There are two things important in understanding Charles: he liked women and he liked a quiet life. Unfortunately these two things were not always in harmony, otherwise he would never alighted on Barbara. Woman she was; mouse she was not! She was a great beauty, the superstar of her day, but she was also highly intelligent, clearly intelligent enough to realise that beauty was a transient thing; that, while it lasted, it had to be converted into wealth and power, political power above all. And, my goodness, nobody did it better than her.
To begin with she was just another impecunious royalist, one whose family had been ruined by the Civil Wars, hanging on the margins of an exiled and impecunious court. But no sooner had the king returned from his travels than Barbara, with whom he had formed an attachment, began her ascent. She was married to Roger Palmer, created earl of Castlemaine in 1661, doubtless as a cuckold’s compensation. Because of this she was generally known as Lady Castlemaine. In some ways she was a new Anne Boleyn, with the same kind of quarrelsome temperament, but Charles was most assuredly not a new Henry VIII! Castlemaine made use of the king’s infatuation, and his weakness, to get her own way, either by exercise of her charm or her temper, which was notorious.
The Restoration monarchy is quite unique in the singular dominance of bedchamber politics. By 1662 Castlemaine was the most important figure at court, one whose hold over Charles was so strong that she was widely known as ‘the Enchantress.’ Even the queen, poor, ineffectual Catherine of Braganza, the Portuguese wallflower whom the king had married in 1661, was overborne by the mistress. She was able to make and break men politically, even the greatest.
In so many ways it was Castlemaine who set the tone of the Restoration monarchy, which began on a note of universal goodwill, subsequently lost in a reputation for excess and sexual licence. She knew her man, one who had lost all moral compass at an early age, separated, as he was, from the influence his loving but austere father at the outset of the Civil Wars. I would not go so far as to say that Charles was led by the balls but it comes close, my, it comes close!

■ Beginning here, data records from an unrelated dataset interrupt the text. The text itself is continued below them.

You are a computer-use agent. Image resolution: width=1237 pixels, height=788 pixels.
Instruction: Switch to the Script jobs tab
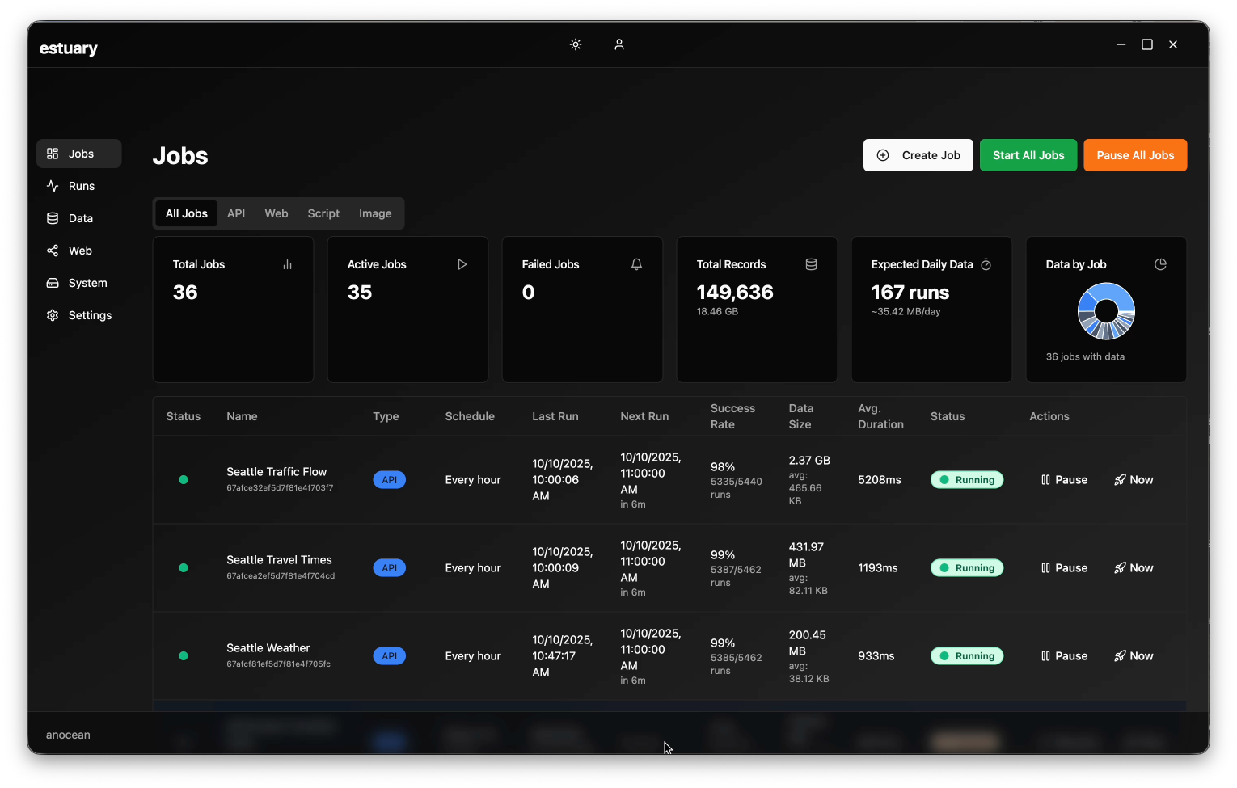pyautogui.click(x=323, y=213)
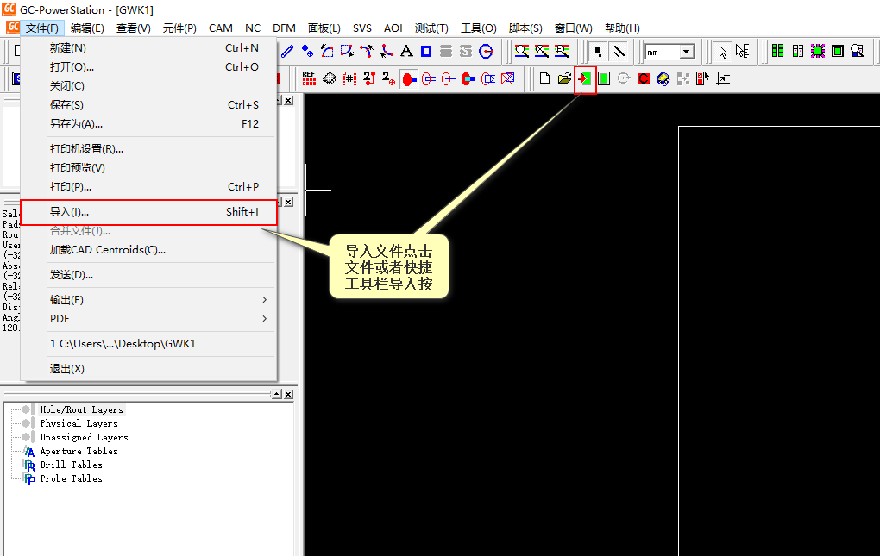Select the text tool in the toolbar

coord(406,52)
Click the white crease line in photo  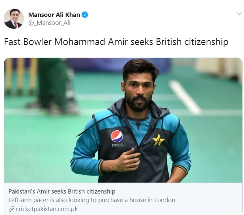(x=185, y=97)
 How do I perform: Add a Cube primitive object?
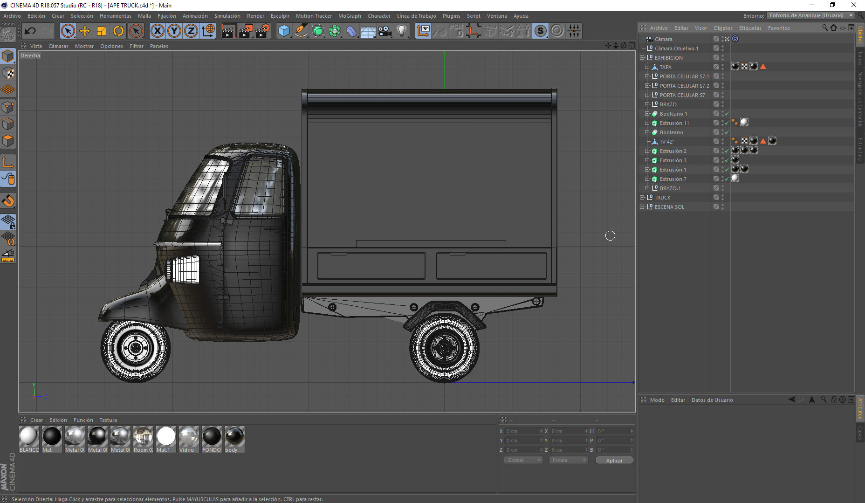click(284, 31)

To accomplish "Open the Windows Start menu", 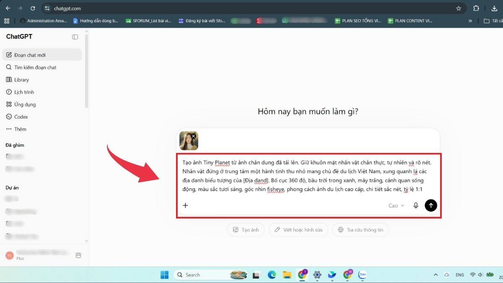I will tap(164, 275).

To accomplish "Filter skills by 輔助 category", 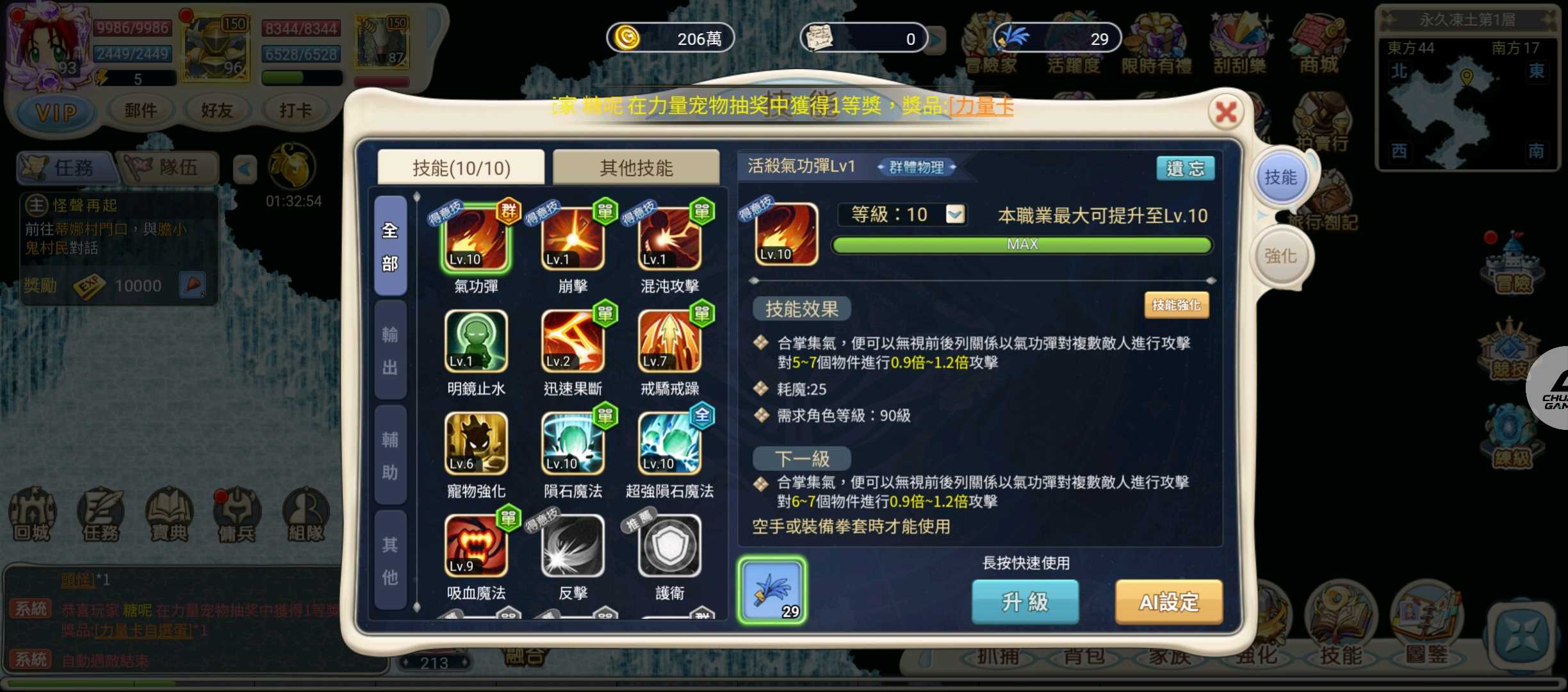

Anyone who has trawled through the archives will have a flavour of how Charles quickly descended in the popular imagination from the bright young prince to the lascivious old king. There are lots of scurrilous verses which make reference to his priapic obsessions, including one in which he rides through London calling urgently for a midwife. The best known of these was published anonymously in 1667, a time when England was at war with Holland, offering comment on the successful Dutch raid on the Chatham dockyards on the Thames;
As Nero once, with harp and hand surveyed
His flaming Rome, and, as that burned, he
Played,
So our great prince, when the Dutch fleet
Arrived,
Saw his ships burned and, as they burned, he
Swived.
So kind he was in our extremist need,
He would those flames extinguish with his seed.
And this, believe me, is one of the mildest!
For at least ten years after the Restoration Castlemaine was unchallenged in influence and power, though that did not imply that she was faithful to the king, or he to her. Still, she was able to put down any potentially dangerous rival with consummate ease. Quarrels between her and Charles most often ended with him on his knees begging forgiveness, with Castlemaine being allowed to treat the Privy Purse effectively as her own purse. Samuel Pepys records in his diary;
“…the king doth mind nothing but pleasures and hates the very sight or thought of business…my Lady Castlemaine rules him…She hath all the tricks of Aretino that are to be practiced to give pleasure – in which he is too able, having a large [penis]; but that which is the unhappiness is that as the Italian proverb says, Cazzo dritto non vuol consiglio [an erect member does not need advice].”
Castlemaine’s greatest political triumph came in 1667, not long after the Chatham fiasco. It was she who was responsible in large measure for the downfall of the censorious Edward Hyde, earl of Clarendon, the king’s long term mentor and chief counsellor. But as he left court for the last time, watched from a window by Castlemaine, he called out the words of her particular doom – “Remember, Madam, that you will grow old.”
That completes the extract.